(Quoted passage Opens)

Over the weekend, renegade cleric Moqtada al-Sadr (who has been hiding in Iran for the past year) and the Iraqi Government, signed a peace agreement to end the violence in the Baghdad slum known as Sadr City. The agreement was yet another capitulation by Sadr.
The truce signed Monday stipulates that Iraqi forces have the right to "impose the law and to pursue illegal situations."
"No one and no side has the right to interfere in the work of these forces," it says, adding that the government retains the right to pursue "those who carried out armed attacks against the government."
But even at this point there was some disagreement on what the "preace agreement" entailed.
Sheik Salah al-Obeidi, an aide to Sadr, stressed that the cleric had rejected conditions set by Prime Minister Nuri Kamal al-Maliki to disband the Mahdi army and hand over its weapons. "We have agreed on a cease-fire and to end displaying arms in public," Obeidi said. "But we did not agree on disbanding the Mahdi army to hand over its weapons."
Well, that depends
The Sadrist movement, he said, does not have any "medium or heavy weapons" and added that "the government forces were free to raid and search any suspected place."
Yes, the people in Sadr City, militiaman or not, were allowed to keep their small arms, so in a sense, technically, the truce was not disarming anyone who had such weapons. But the truce did permit US and Iraqi forces to take any medium or heavy weapon: Including IEDs, EFPs, mortars, rockets, machine guns, etc.
And even though the media wants to portray Iraqi Prime Minister Nouri Maliki as the loser in this confrontation that began in Basrah, or that the clash is some sort of political fight with the US "caught" in the middle, it is clear to any objective observer, it is yet another retreat in a long string of surrender proposals for Moqtada al-Sadr.
And worse for the Iranian lackey, further indication of his growing irrelevance.
US soldiers used tanks and aircraft to "suppress enemy fire'' in four other clashes, the military said.
The military said that fighters had staged several attacks on US forces in Sadr City and elsewhere.
Lieutenant Colonel Steve Stover, a US military spokesman, said on Tuesday: "They are obviously not listening to any agreement."

(Quoted passage Closes)

Task goal
Rewrite the Sadr City truce text starting at "Over the weekend, renegade" and ending at "capitulation by Sadr.", with "slum" changed to "neighborhood". None of the lines in the dataset entries are needed here.

(Records provided Opens)

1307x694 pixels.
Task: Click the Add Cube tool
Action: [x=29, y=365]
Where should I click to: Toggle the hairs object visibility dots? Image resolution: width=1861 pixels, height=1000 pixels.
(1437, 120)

(Records provided Closes)
(Records provided Opens)

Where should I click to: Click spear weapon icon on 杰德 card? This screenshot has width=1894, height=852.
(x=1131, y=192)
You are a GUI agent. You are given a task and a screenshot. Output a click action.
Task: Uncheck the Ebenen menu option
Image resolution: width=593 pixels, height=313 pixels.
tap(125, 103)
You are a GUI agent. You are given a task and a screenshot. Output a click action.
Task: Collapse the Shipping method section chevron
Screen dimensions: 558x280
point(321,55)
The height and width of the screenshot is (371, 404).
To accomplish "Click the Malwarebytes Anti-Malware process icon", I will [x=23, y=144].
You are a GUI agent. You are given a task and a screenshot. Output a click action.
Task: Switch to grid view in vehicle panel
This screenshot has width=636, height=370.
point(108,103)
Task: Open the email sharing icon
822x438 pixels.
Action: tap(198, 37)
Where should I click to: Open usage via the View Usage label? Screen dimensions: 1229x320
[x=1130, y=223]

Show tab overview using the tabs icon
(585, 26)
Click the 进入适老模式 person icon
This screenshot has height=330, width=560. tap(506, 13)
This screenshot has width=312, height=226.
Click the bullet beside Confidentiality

(Records provided Closes)
(Records provided Opens)

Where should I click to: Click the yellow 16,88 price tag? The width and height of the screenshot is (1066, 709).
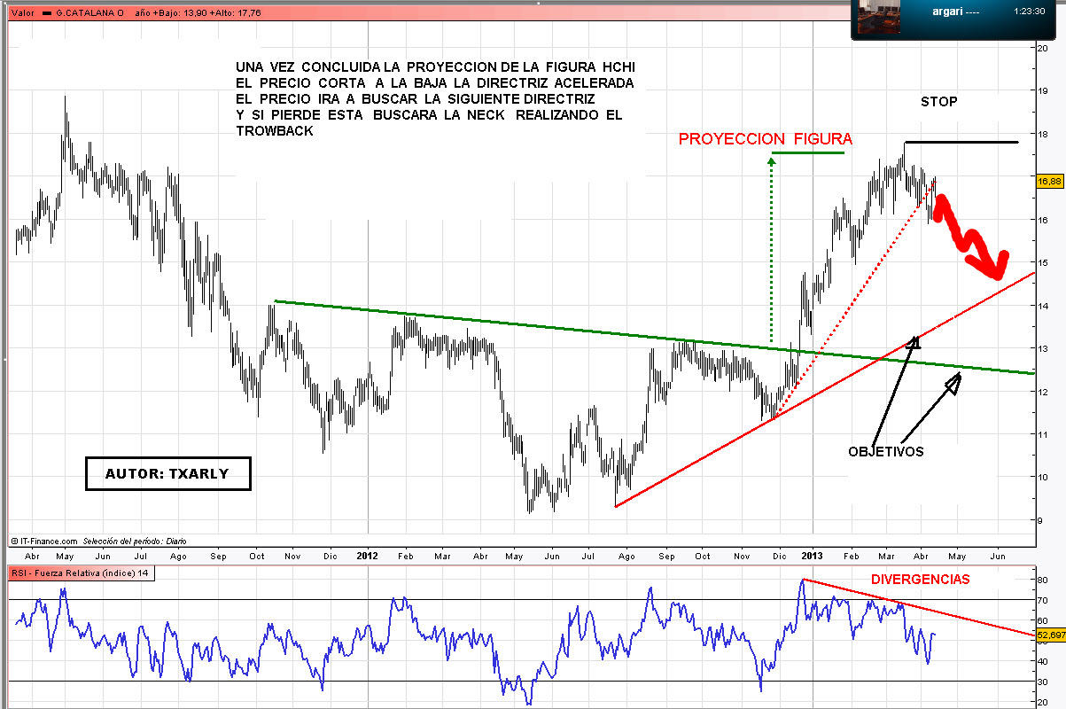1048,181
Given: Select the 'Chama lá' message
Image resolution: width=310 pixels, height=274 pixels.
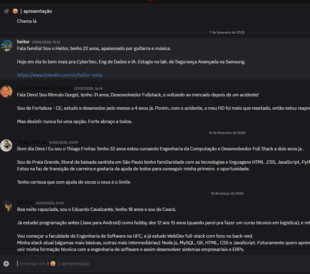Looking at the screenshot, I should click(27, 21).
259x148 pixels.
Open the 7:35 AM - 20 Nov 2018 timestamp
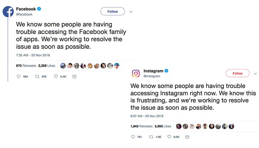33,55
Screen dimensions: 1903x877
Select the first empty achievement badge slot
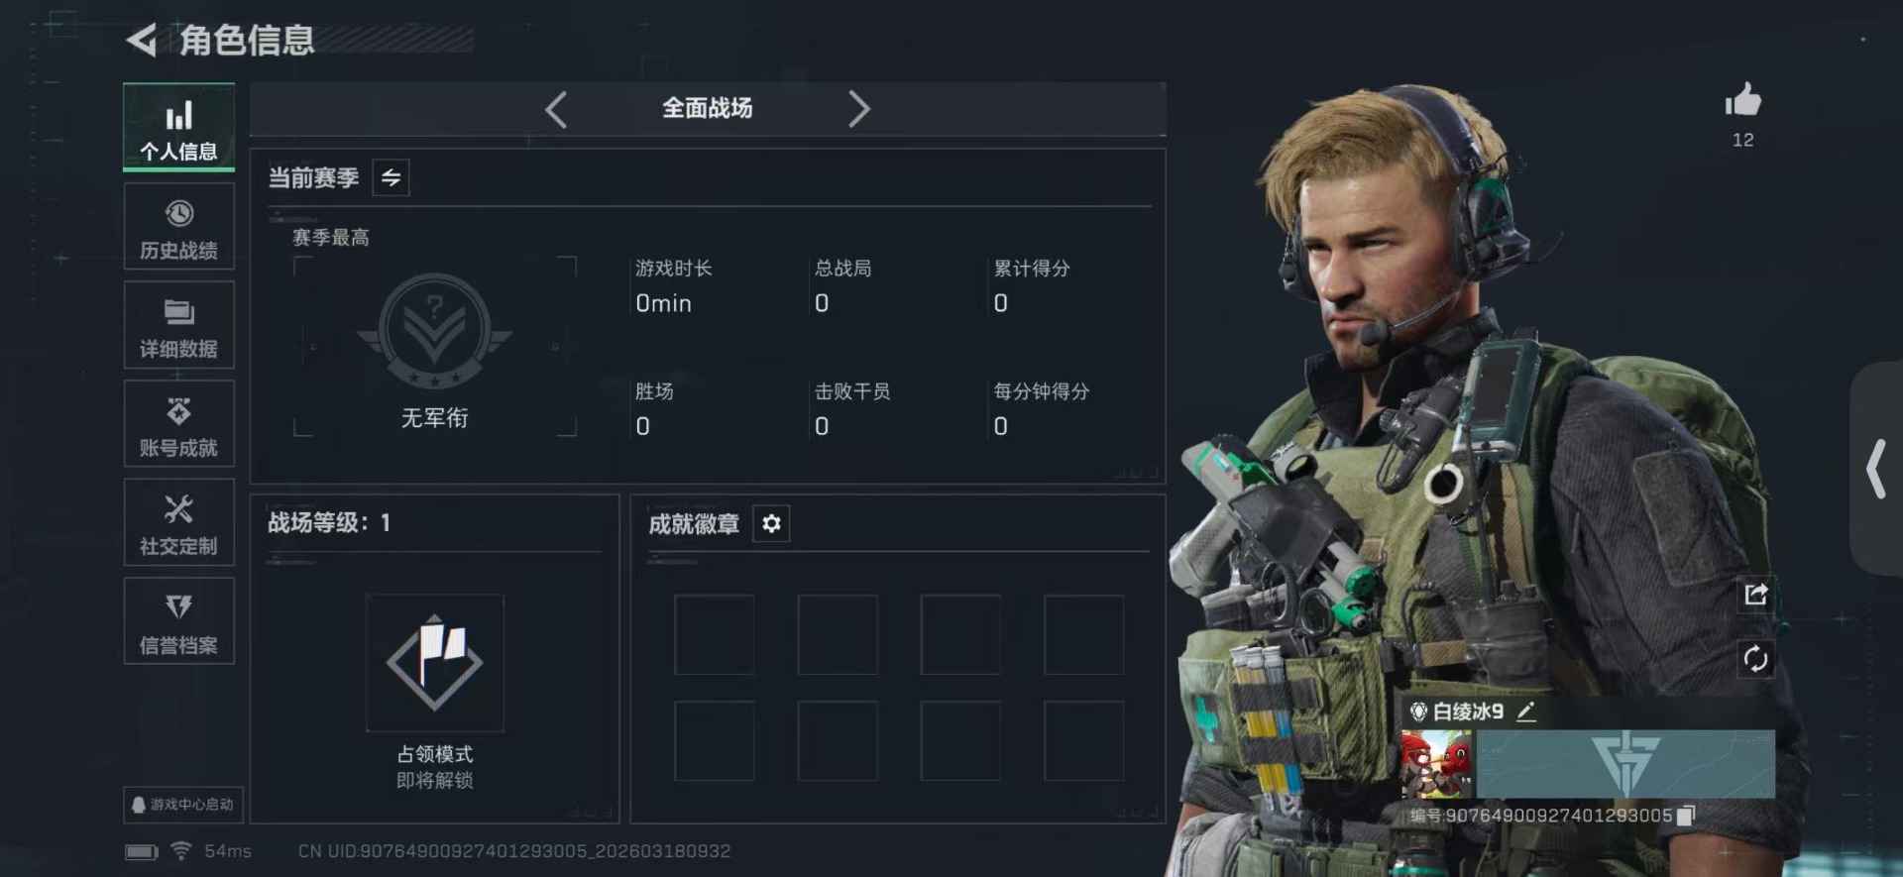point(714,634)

(Records provided Closes)

Written answer
Over the weekend, renegade cleric Moqtada al-Sadr (who has been hiding in Iran for the past year) and the Iraqi Government, signed a peace agreement to end the violence in the Baghdad neighborhood known as Sadr City. The agreement was yet another capitulation by Sadr.